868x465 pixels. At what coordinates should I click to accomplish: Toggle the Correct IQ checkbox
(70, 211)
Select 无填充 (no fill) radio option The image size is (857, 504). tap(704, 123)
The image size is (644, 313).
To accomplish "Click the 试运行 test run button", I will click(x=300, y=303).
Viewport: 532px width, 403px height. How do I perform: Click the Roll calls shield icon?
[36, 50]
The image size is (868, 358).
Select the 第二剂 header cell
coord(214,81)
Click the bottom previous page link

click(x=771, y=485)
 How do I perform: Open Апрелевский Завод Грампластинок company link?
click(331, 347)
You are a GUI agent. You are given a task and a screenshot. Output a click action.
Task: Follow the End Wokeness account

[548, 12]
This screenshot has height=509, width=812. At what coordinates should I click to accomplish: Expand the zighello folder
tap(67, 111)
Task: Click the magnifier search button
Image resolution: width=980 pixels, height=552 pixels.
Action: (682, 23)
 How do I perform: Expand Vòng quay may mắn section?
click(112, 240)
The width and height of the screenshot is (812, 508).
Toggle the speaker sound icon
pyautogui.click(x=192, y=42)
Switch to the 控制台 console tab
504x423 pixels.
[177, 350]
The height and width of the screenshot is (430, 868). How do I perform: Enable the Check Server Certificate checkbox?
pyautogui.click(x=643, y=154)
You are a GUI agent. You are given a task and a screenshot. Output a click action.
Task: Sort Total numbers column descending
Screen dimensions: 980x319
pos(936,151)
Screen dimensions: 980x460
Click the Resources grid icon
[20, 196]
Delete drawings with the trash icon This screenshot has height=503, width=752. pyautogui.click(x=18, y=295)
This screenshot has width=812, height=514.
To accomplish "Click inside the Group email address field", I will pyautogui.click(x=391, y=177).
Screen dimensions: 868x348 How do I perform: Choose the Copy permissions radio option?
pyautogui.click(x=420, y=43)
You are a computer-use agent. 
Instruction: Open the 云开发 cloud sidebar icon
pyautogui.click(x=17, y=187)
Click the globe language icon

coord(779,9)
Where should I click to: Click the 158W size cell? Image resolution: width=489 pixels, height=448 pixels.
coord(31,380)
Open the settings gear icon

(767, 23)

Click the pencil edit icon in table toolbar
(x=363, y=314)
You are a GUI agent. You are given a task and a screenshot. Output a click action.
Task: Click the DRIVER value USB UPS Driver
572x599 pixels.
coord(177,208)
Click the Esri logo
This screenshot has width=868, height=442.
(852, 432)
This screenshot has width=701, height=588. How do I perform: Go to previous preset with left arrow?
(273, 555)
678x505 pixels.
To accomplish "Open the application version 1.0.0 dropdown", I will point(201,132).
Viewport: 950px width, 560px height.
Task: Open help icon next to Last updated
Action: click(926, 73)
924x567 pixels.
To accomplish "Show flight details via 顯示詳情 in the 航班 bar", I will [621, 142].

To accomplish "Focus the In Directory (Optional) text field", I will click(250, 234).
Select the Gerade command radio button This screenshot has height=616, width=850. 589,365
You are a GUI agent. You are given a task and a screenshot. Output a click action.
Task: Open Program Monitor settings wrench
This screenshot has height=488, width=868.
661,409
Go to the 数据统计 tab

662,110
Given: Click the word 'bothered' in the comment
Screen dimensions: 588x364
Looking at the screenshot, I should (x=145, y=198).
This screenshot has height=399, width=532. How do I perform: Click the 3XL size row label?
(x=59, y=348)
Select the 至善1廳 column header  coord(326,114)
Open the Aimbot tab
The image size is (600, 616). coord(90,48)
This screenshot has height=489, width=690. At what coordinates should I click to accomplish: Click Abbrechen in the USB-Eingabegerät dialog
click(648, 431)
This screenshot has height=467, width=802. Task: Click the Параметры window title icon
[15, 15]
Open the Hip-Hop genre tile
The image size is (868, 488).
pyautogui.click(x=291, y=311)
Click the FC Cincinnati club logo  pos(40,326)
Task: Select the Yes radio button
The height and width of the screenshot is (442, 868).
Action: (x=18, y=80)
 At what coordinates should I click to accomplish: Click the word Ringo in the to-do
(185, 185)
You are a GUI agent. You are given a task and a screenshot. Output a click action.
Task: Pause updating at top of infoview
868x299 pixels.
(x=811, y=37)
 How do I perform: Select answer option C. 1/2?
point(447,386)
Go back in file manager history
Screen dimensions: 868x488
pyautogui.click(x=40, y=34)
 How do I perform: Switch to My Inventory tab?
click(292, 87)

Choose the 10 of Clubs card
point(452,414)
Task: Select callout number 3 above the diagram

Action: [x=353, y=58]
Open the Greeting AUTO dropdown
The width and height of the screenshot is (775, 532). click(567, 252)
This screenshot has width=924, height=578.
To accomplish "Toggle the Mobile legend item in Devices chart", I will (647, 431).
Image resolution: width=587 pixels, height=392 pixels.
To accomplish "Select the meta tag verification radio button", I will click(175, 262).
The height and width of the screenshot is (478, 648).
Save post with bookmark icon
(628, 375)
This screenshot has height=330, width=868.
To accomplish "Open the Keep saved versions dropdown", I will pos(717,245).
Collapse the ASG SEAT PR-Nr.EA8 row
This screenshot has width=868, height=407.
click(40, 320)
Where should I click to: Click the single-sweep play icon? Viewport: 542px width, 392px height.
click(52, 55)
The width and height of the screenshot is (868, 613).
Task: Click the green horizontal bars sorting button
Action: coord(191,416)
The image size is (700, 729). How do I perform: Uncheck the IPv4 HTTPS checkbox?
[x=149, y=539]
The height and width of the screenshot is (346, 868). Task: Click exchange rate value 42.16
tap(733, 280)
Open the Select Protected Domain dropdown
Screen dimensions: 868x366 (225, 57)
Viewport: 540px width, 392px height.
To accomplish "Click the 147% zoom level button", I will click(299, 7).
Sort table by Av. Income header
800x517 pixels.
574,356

- **Task**: Please give back all of the data exactly as it appears.

- **Answer below**:
868x465 pixels. At what coordinates should I click to accomplish: Toggle the Correct IQ checkbox
(70, 211)
Select 无填充 (no fill) radio option The image size is (857, 504). tap(704, 123)
The image size is (644, 313).
To accomplish "Click the 试运行 test run button", I will click(x=300, y=303).
Viewport: 532px width, 403px height. How do I perform: Click the Roll calls shield icon?
[36, 50]
The image size is (868, 358).
Select the 第二剂 header cell
coord(214,81)
Click the bottom previous page link

click(x=771, y=485)
 How do I perform: Open Апрелевский Завод Грампластинок company link?
click(331, 347)
You are a GUI agent. You are given a task and a screenshot. Output a click action.
Task: Follow the End Wokeness account

[548, 12]
This screenshot has height=509, width=812. At what coordinates should I click to accomplish: Expand the zighello folder
tap(67, 111)
Task: Click the magnifier search button
Image resolution: width=980 pixels, height=552 pixels.
Action: (682, 23)
 How do I perform: Expand Vòng quay may mắn section?
click(112, 240)
The width and height of the screenshot is (812, 508).
Toggle the speaker sound icon
pyautogui.click(x=192, y=42)
Switch to the 控制台 console tab
504x423 pixels.
[177, 350]
The height and width of the screenshot is (430, 868). How do I perform: Enable the Check Server Certificate checkbox?
pyautogui.click(x=643, y=154)
You are a GUI agent. You are given a task and a screenshot. Output a click action.
Task: Sort Total numbers column descending
Screen dimensions: 980x319
pos(936,151)
Screen dimensions: 980x460
Click the Resources grid icon
[20, 196]
Delete drawings with the trash icon This screenshot has height=503, width=752. pyautogui.click(x=18, y=295)
This screenshot has width=812, height=514.
To accomplish "Click inside the Group email address field", I will pyautogui.click(x=391, y=177).
Screen dimensions: 868x348 How do I perform: Choose the Copy permissions radio option?
pyautogui.click(x=420, y=43)
You are a computer-use agent. 
Instruction: Open the 云开发 cloud sidebar icon
pyautogui.click(x=17, y=187)
Click the globe language icon

coord(779,9)
Where should I click to: Click the 158W size cell? Image resolution: width=489 pixels, height=448 pixels.
coord(31,380)
Open the settings gear icon

(767, 23)

Click the pencil edit icon in table toolbar
(x=363, y=314)
You are a GUI agent. You are given a task and a screenshot. Output a click action.
Task: Click the DRIVER value USB UPS Driver
572x599 pixels.
coord(177,208)
Click the Esri logo
This screenshot has width=868, height=442.
(852, 432)
This screenshot has width=701, height=588. How do I perform: Go to previous preset with left arrow?
(273, 555)
678x505 pixels.
To accomplish "Open the application version 1.0.0 dropdown", I will point(201,132).
Viewport: 950px width, 560px height.
Task: Open help icon next to Last updated
Action: click(926, 73)
924x567 pixels.
To accomplish "Show flight details via 顯示詳情 in the 航班 bar", I will [621, 142].

To accomplish "Focus the In Directory (Optional) text field", I will click(250, 234).
Select the Gerade command radio button This screenshot has height=616, width=850. 589,365
You are a GUI agent. You are given a task and a screenshot. Output a click action.
Task: Open Program Monitor settings wrench
This screenshot has height=488, width=868.
661,409
Go to the 数据统计 tab

662,110
Given: Click the word 'bothered' in the comment
Screen dimensions: 588x364
Looking at the screenshot, I should (x=145, y=198).
This screenshot has height=399, width=532. How do I perform: Click the 3XL size row label?
(x=59, y=348)
Select the 至善1廳 column header  coord(326,114)
Open the Aimbot tab
The image size is (600, 616). coord(90,48)
This screenshot has height=489, width=690. At what coordinates should I click to accomplish: Click Abbrechen in the USB-Eingabegerät dialog
click(648, 431)
This screenshot has height=467, width=802. Task: Click the Параметры window title icon
[15, 15]
Open the Hip-Hop genre tile
The image size is (868, 488).
pyautogui.click(x=291, y=311)
Click the FC Cincinnati club logo  pos(40,326)
Task: Select the Yes radio button
The height and width of the screenshot is (442, 868).
Action: (x=18, y=80)
 At what coordinates should I click to accomplish: Click the word Ringo in the to-do
(185, 185)
You are a GUI agent. You are given a task and a screenshot. Output a click action.
Task: Pause updating at top of infoview
868x299 pixels.
(x=811, y=37)
 How do I perform: Select answer option C. 1/2?
point(447,386)
Go back in file manager history
Screen dimensions: 868x488
pyautogui.click(x=40, y=34)
 How do I perform: Switch to My Inventory tab?
click(292, 87)

Choose the 10 of Clubs card
point(452,414)
Task: Select callout number 3 above the diagram

Action: [x=353, y=58]
Open the Greeting AUTO dropdown
The width and height of the screenshot is (775, 532). click(567, 252)
This screenshot has width=924, height=578.
To accomplish "Toggle the Mobile legend item in Devices chart", I will (647, 431).
Image resolution: width=587 pixels, height=392 pixels.
To accomplish "Select the meta tag verification radio button", I will click(175, 262).
The height and width of the screenshot is (478, 648).
Save post with bookmark icon
(628, 375)
This screenshot has height=330, width=868.
To accomplish "Open the Keep saved versions dropdown", I will pos(717,245).
Collapse the ASG SEAT PR-Nr.EA8 row
This screenshot has width=868, height=407.
click(40, 320)
Where should I click to: Click the single-sweep play icon? Viewport: 542px width, 392px height.
click(52, 55)
The width and height of the screenshot is (868, 613).
Task: Click the green horizontal bars sorting button
Action: coord(191,416)
The image size is (700, 729). How do I perform: Uncheck the IPv4 HTTPS checkbox?
[x=149, y=539]
The height and width of the screenshot is (346, 868). Task: Click exchange rate value 42.16
tap(733, 280)
Open the Select Protected Domain dropdown
Screen dimensions: 868x366 (225, 57)
Viewport: 540px width, 392px height.
To accomplish "Click the 147% zoom level button", I will click(299, 7).
Sort table by Av. Income header
800x517 pixels.
574,356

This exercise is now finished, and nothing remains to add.